Morgengedanken

Sonntag,  6.05 Uhr - 6.08 Uhr, 
Montag bis Samstag, 5.40 Uhr - 5.43 Uhr, 
ORF Regionalradios

 

 

 

von Msgr. Horst Michael Rauter,  Bischofsvikar in Klagenfurt

 

  

Sonntag, 23. September 2007

Erster Tag der Woche, Tag des Herrn – das sind für Christen Bezeichnungen für den Sonntag.

Dieser so besondere Tag ist heute vielfach „verkommen“ zu einem Tag, der zum „letzten“ des Wochenendes geworden ist.
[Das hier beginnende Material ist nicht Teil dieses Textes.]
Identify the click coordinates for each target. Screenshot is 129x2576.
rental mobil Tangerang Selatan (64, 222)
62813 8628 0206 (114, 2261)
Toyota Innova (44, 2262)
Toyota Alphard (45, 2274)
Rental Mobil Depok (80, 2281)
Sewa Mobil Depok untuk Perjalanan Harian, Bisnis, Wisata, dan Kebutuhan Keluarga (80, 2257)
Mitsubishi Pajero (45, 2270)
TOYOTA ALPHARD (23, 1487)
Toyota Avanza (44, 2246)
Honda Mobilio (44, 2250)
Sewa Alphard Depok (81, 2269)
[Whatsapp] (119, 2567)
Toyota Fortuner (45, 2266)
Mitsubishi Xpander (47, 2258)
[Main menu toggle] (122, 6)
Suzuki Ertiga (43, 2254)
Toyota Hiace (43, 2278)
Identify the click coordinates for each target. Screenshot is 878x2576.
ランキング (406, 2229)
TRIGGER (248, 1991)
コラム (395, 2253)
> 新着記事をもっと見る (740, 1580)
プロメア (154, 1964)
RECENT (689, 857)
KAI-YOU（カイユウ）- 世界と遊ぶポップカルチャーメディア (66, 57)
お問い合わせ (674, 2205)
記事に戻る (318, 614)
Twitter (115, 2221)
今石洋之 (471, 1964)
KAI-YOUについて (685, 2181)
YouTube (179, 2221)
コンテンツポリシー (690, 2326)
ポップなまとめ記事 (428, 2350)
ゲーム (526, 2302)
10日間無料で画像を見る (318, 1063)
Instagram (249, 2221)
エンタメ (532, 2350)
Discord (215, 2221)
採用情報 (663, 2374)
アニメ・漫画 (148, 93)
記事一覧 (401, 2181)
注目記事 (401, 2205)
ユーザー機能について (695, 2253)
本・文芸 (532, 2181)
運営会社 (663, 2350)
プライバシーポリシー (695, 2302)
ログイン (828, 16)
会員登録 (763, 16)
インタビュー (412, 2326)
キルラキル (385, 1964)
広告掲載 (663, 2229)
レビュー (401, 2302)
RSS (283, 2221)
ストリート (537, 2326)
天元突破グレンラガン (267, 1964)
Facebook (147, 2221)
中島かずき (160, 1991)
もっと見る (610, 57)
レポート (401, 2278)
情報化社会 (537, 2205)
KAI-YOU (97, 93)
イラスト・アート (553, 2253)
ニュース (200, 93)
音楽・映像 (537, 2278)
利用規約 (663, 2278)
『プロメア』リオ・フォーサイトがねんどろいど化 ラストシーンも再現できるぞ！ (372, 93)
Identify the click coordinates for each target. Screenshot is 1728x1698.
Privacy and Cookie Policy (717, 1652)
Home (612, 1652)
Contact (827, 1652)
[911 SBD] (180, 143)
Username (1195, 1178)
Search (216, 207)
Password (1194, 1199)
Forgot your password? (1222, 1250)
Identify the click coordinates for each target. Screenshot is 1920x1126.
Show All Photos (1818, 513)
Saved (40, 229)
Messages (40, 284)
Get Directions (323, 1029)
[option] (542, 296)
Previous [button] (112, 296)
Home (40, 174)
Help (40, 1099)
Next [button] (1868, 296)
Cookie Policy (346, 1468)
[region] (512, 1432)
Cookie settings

Einsame Leute fürchten diesen Tag, weil sie nicht wissen, wie und mit wem sie ihn verbringen sollen und für viele berufstätige Frauen ist der Sonntag die letzte Möglichkeit zu erledigen, wozu unter der Arbeitswoche keine Zeit geblieben ist.

Die Sonntagsmesse ist nicht mehr Mittelpunkt dieses Tages, man sucht etwas zu erleben, etwas zu kaufen und auf diese Weise auch den Sonntag zu konsumieren.

Papst Benedikt XVI. hat im Stephansdom in seiner Predigt darauf hingewiesen, wie sehr sich doch der Sonntag in unserer westlichen Gesellschaft vom wichtigsten Tag der Woche gewandelt hat zum Tag der „freien Zeit“. Freie Zeit ist etwas, das gerade in unserer Leistungsgesellschaft schön und notwendig ist, fehlt dieser freien Zeit aber die „Orientierung“ für die ganze Woche, dann wird sie schließlich zur „leeren“ Zeit.

Ich wünsche Ihnen, dass Sie heute keinen „leeren“ Sonntag haben, sondern einen, der sie stärkt und dessen Feier Ihnen hilft, auch den Alltag zu leben.

 

 

Montag, 24. September 2007

Wenn dein Alltag dir arm erscheint,

klage ihn nicht an,

klage dich an,

daß du nicht stark genug bist,

seine Reichtümer zu rufen

Rainer Maria Rilke fordert in diesen Versen dazu auf, die Reichtümer des Alltags zu rufen und ich möchte Sie mit „Alltagsgedanken“ durch diese Woche begleiten.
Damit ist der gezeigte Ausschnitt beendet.